▶ _Instruction_:
Please turn the lines of the listing below, starting at the line containing "You are a GUI" and ending at the end of the listing, into a Markdown table with the columns Row and Text. Skip blank lines and leave the pictures out.

▶ _Extracted records_:
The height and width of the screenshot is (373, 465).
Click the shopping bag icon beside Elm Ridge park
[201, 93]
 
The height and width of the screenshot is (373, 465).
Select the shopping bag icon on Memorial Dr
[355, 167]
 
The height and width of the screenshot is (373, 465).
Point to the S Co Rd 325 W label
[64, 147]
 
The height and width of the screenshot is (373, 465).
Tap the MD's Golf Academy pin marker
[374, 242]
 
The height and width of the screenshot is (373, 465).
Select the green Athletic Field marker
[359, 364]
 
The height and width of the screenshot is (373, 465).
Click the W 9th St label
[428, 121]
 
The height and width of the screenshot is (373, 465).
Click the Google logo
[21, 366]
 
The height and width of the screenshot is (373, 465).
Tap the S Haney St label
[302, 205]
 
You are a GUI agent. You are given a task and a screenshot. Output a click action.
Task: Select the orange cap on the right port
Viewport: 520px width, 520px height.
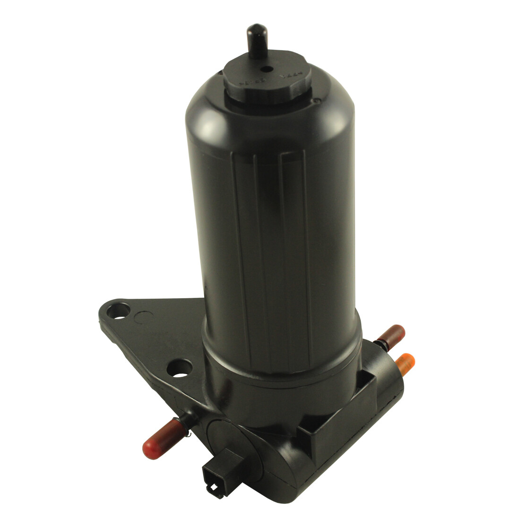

▶ _Problem solution_:
| Row | Text |
|---|---|
| 1 | You are a GUI agent. You are given a task and a screenshot. Output a click action. |
| 2 | Task: Select the orange cap on the right port |
| 3 | Viewport: 520px width, 520px height. |